New Delhi: The intelligence fusion and strategic operations (IFSO) unit of the Delhi Police Special Cell has busted a “multi-component module” involved in cheating. The police have arrested 12 people in the case so far, including the alleged mastermind, Mohammed Ansari, who was based in Jamtara, Jharkhand, a city that in recent years has emerged as a hub of cyber crime.
According to the police, the gang has cheated more than 1,000 people across the country.
K.P.S. Malhotra, deputy commissioner of police (DCP), IFSO, said, “Raids were conducted across Bengaluru, West Bengal and Jharkhand, where these modules were spread.”
The police have seized 26 phones, one laptop, 156 SIM cards, and 111 ATM cards from the accused, and frozen 111 bank accounts during the course of investigation.
“The gang has been functional for over a year. More arrests are likely,” a senior police officer said.
The matter came to light after a complaint was filed with the Delhi Police in July this year. The complainant said he was cheated after he rang a phone number to make a cheque-related query. The number was listed on Google as a customer service number for Canara Bank. Following this, he found that Rs 27.10 lakh had been transferred from his bank account to eight other accounts.
“The technical investigation and human intelligence found that this module is operating at a pan-India level. The first raid was conducted in September 2021 and six accused persons (all residents of Jamtara) were arrested from Bengaluru,” said Malhotra.
According to the Delhi Police, Ansari ran the modules from Jamtara and was arrested following raids in West Bengal and Bengaluru.
“Ansari was running this multi-component module from Jamtara and would instruct those in other states about future victims. He kept in touch with the other modules, but there aren’t any layers of communication between the modules themselves,” the senior officer said.
Sources in the Delhi Police said the way raids in Bengaluru led to the arrest of members of the Jamtara module is “indicative that these people have been shifting bases to other places in the country.”

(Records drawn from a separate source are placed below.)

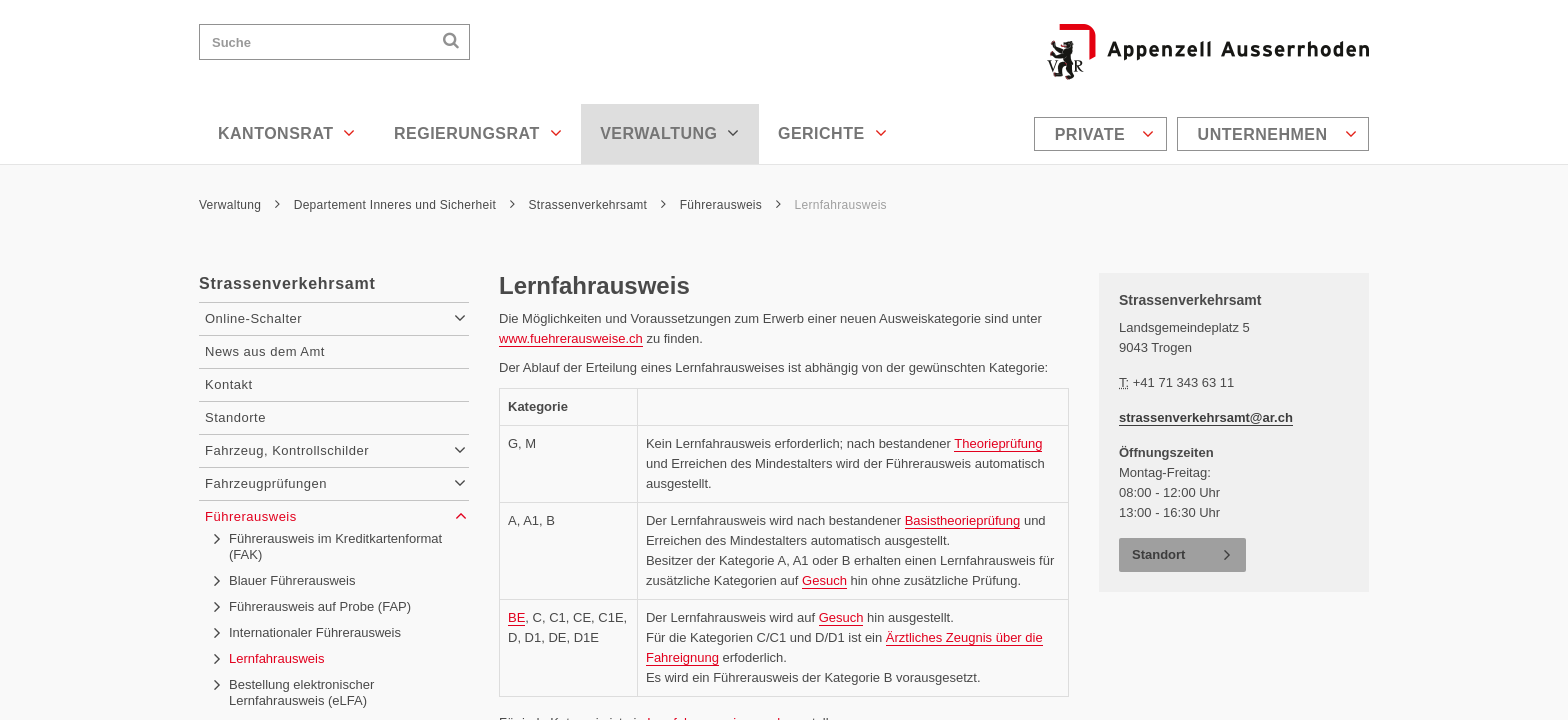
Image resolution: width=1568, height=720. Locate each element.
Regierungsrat (478, 133)
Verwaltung (670, 133)
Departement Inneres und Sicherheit (404, 205)
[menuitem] (1103, 134)
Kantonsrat (287, 133)
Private (1105, 134)
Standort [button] (1158, 554)
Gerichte (832, 133)
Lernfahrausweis (841, 205)
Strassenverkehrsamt (598, 205)
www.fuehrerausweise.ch (571, 338)
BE (516, 617)
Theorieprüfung (998, 443)
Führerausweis (730, 205)
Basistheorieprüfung (963, 520)
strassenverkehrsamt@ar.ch (1206, 417)
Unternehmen (1277, 134)
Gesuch (824, 580)
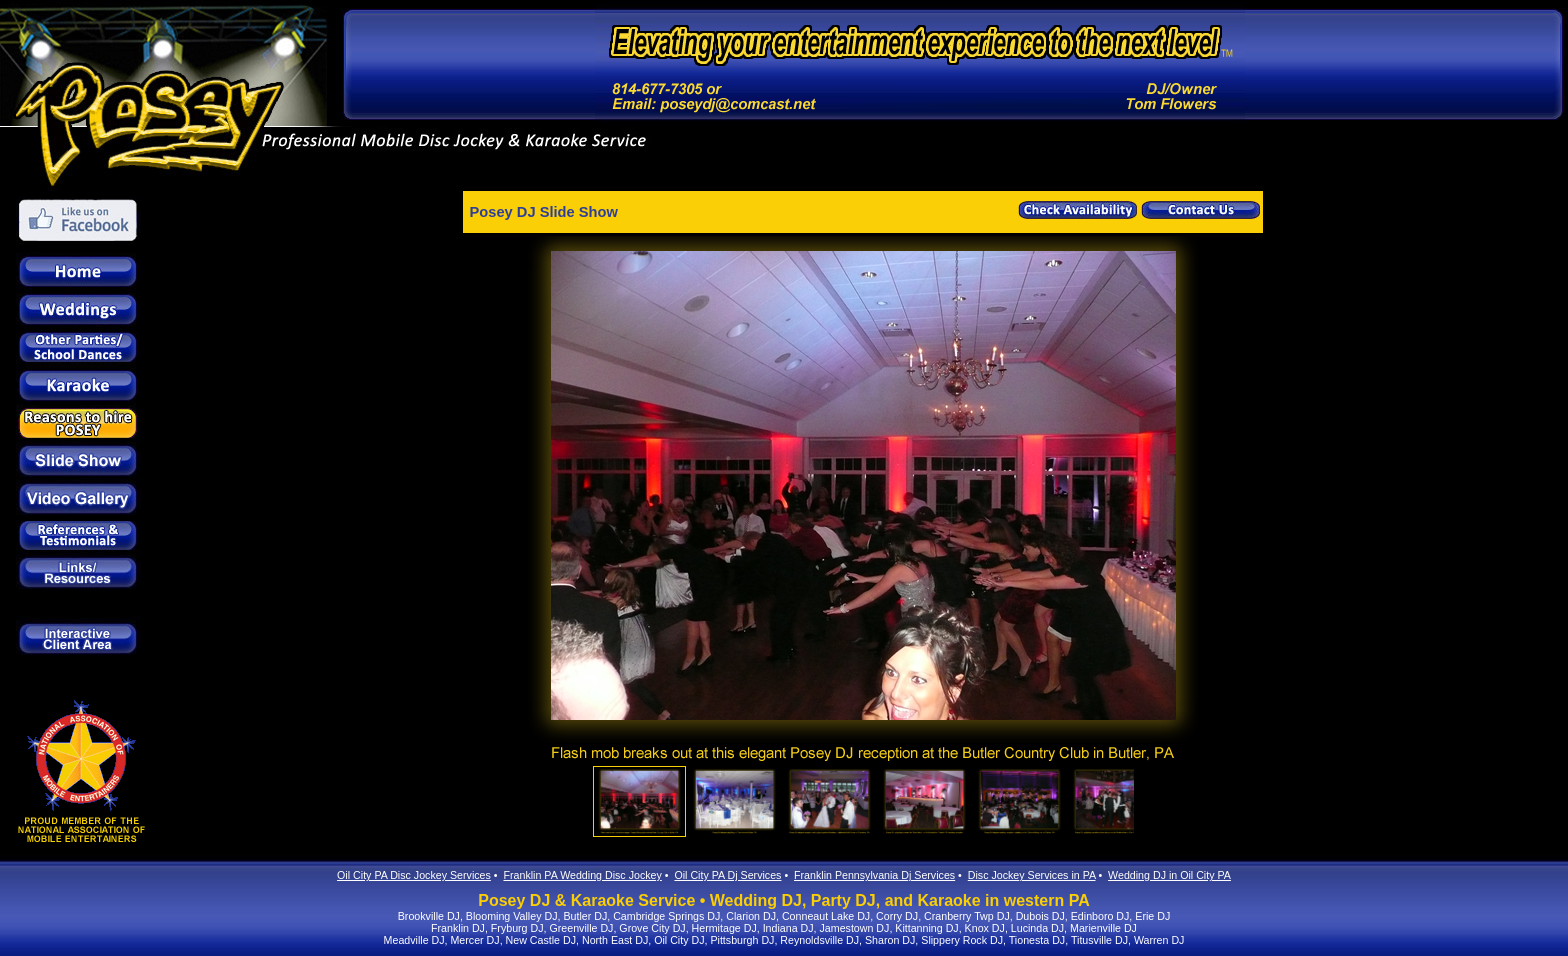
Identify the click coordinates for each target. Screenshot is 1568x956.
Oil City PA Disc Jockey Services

Malhotra said, “The accused created fake websites and promoted the same through engine optimisation, and also used to flash fraudulent customer care numbers. These websites would steer the victim towards the installation of applications or malware. After gaining access to the victim’s phone, they could get access to one-time passwords (OTPs) — even internet banking OTPs — and transfer large sums of money into their own accounts when the victim was asleep.”
Further explaining how the nexus functioned, the senior police officer quoted above said, “Five modules operated under this nexus. The logistic module arranged SIM cards and provided them to various gangs involved in cheating, hawala and drug trafficking. The tele-caller and tech module received calls and lured the customers to fill the account details on the fake websites.”
“The tech module was responsible for these fake websites, malware, search engine optimisation and routing the money through various channels. The cash withdrawal module operates the bank accounts and withdraws the money through ATMs immediately after confirmation of the deposit. The logistic module procured fraudulent bank accounts,” added the officer.
“The West Bengal module was the logistical service provider, responsible for arranging SIM cards on fake IDs and bank accounts for the offence. The Bengaluru model was responsible for the technical operations,” said Malhotra.